Saturday, January 19, 2013

What Do International Tests Really Show About U. S. Student Performance?

Because social class inequality is greater in the United States
than in any of the countries with which we can reasonably be compared,
the relative performance of U.S. adolescents is better than it appears
when countries’ national average performance is conventionally compared.

--From a report, released by the Economic Policy Institute
and co-authored by Martin Carnoy and Richard Rothstein. 

 This from The Daily Koz:

I was allowed to see an embargoed version of the report ahead of the official release in order to draft this post about it -  I will be teaching when the embargo is lifted, and this is scheduled to go live automatically.

I asked to see the report both because of the importance of the topic and the credibility of the authors.
Let me start with the authors. Martin Carnoy is a Labor Economist with a special interest in the relationship between the economy and the educational system.  This is especially relevant given how the concerns we so often hear about our educational system are usually phrased in terms of the economic risk to the nation.  Carnoy, besides his work at EPI, holds an endowed chair in the Stanford Graduate School of Education, where he chairs chairs the International and Comparative Education program.  In short, he is one of America's best experts on international comparisons.

Richard Rothstein is senior fellow of the Chief Justice Earl Warren Institute on Law and Social Policy at the University of California (Berkeley) School of Law.  He is the author of numerous books on education.  He has served as the principal education writer for the New York Times.
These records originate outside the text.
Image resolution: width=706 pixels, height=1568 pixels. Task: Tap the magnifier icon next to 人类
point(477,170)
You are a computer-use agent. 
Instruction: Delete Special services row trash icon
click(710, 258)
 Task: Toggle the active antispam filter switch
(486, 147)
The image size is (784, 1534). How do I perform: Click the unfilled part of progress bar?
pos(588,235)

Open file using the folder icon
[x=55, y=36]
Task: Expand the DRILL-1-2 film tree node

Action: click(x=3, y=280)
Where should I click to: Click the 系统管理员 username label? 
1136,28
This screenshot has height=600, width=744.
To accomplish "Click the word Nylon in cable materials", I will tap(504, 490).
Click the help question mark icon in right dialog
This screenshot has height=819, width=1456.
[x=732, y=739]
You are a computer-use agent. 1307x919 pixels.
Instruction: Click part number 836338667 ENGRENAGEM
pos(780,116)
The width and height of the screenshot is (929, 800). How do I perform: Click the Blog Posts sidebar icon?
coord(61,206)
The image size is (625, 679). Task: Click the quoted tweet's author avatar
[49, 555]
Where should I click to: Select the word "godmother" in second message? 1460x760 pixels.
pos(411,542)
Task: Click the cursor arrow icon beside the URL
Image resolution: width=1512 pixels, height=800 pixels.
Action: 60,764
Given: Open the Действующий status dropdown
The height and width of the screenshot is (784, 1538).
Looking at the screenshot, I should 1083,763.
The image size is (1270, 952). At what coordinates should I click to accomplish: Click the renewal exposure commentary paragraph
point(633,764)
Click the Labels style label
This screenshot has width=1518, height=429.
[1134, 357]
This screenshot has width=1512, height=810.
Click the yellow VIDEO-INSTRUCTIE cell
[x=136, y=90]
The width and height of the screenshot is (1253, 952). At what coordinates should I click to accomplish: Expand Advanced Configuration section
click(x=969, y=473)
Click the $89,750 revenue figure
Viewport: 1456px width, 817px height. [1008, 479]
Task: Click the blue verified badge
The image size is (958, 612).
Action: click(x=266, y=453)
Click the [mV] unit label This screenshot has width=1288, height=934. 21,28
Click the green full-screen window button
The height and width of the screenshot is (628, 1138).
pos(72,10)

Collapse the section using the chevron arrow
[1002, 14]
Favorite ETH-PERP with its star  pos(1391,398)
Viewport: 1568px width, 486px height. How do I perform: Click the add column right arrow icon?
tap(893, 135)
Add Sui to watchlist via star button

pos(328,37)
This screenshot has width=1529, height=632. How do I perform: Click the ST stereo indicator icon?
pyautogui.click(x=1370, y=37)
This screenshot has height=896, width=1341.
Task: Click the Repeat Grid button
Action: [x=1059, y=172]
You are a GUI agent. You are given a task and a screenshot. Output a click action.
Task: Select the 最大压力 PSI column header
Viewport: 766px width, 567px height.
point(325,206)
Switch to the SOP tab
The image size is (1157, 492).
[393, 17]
His research and writing has often focused on the issues of how economic inequality affects education.

Clearly anything these two gentleman have to offer about education is worth paying attention to...

There are two major sets of international tests.  TIMMS, which now stands for Trends in International Mathematics and Science Study, is given to 4th and 8th grade students on a 4-year cycle that began in 1995, and it intends to provide trends in mathematics and science achievement.  It is now given in over 60 nations, although not all nations have participated in all of the administrations.

The people who produce TIMMS also produce PIRLS (Progress in International
Reading Literacy Study), which has been given on a 5-year cycle.  Both TIMMS and PIRLS were given in 2011.  PIRLS is NOT part of the analysis of Carnoy and Rothstein.
PISA, which stands for Programme for International Student Assessment, is offered by OECD, the Organization for Economic Cooperation and Development.  First given in 1997, PISA is given to 15 year olds on a 3-year cycle assessing their competencies in  reading, mathematics and science.

In each case, the tests are given to a sample of students in a participating nation.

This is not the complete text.